Rack of Lamb Recipe: Low Carb/Keto Friendly
The holidays are coming up, and my family always enjoys Rack of Lamb on special occasions. What’s even better, is being able to take advantage of the times when this beautiful cut of meat goes on sale. I got the 2.5 pound rack of lamb that I used in this recipe for just $7.99 a pound. That’s a lot less than I typically pay for Rib Eye Steak or Fillet Mignon, and it tastes just a good for my money. The ingredient list is short and simple too.
Ingredients and Directions
One Rack of Lamb: approximately 2 pounds. The one I used had 7 bones for a total of three big servings.
2 Tablespoons of Butter: Softened
2 Tablespoons of Olive Oil
2 Tablespoons of Fresh Rosemary Leaves, chopped.
6-7 Cloves of Garlic, Crushed.
Salt and Pepper
Mix butter, olive oil, Rosemary, and Garlic.
Set the rack of lamb in a roasting pan fat side up, Salt and pepper to taste, and spread the mixture on top of the lamb.

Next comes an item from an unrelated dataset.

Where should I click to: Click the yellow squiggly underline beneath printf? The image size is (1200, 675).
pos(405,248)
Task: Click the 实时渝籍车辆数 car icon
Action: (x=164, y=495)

Let the lamb sit for 45 minutes to come to room temperature. This is important so that the lamb cooks evenly.
Place the dish in an oven that has been pre-heated to 450 degrees. Cook for 15 minutes and then reduce the heat to 325 degrees and roast for about 30 minutes more for a 2 pound rack. A meat thermometer is important, and it should read 140 degrees for medium rare. When I made this dish, it was a little undercooked for our taste, so I put it back in the oven for another 10 minutes, and it was a perfect medium rare. I probable didn’t let it stand long enough to get to room temperate before I placed it in the oven.
After you remove the lamb from the oven, let it stand 10-15 minutes, carve and serve.
I hope this recipe becomes another favorite way to enjoy simple food for a wonderful life.